= Data section =
=== Section Start ===
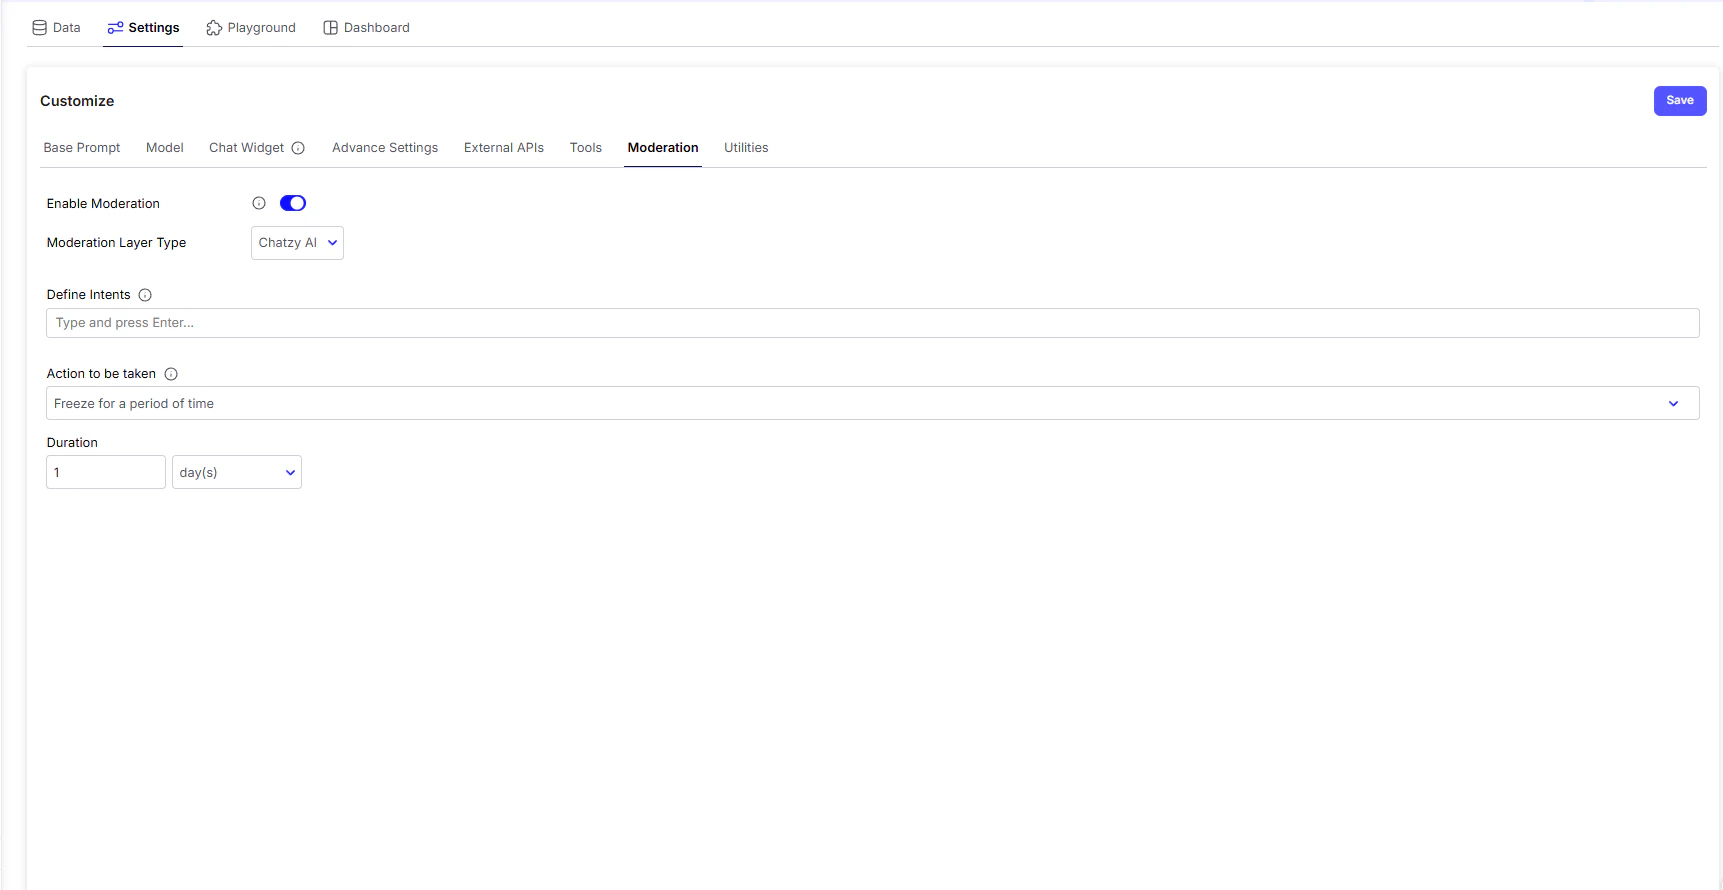Click the Playground puzzle piece icon
1723x890 pixels.
click(x=214, y=28)
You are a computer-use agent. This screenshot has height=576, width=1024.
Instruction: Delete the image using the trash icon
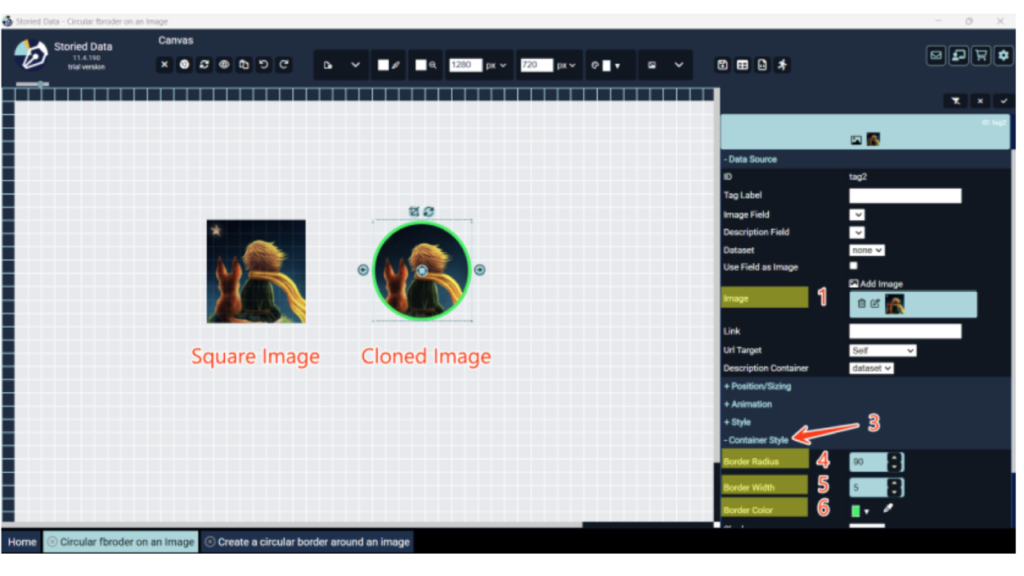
=== Section End ===
= Assigned task =
Copy exactly the lines from the line containing "You are a computer-use" through the last line of the records, both included, and omit every picture.

= Exercise response =
You are a computer-use agent. This screenshot has height=576, width=1024.
Instruction: Delete the image using the trash icon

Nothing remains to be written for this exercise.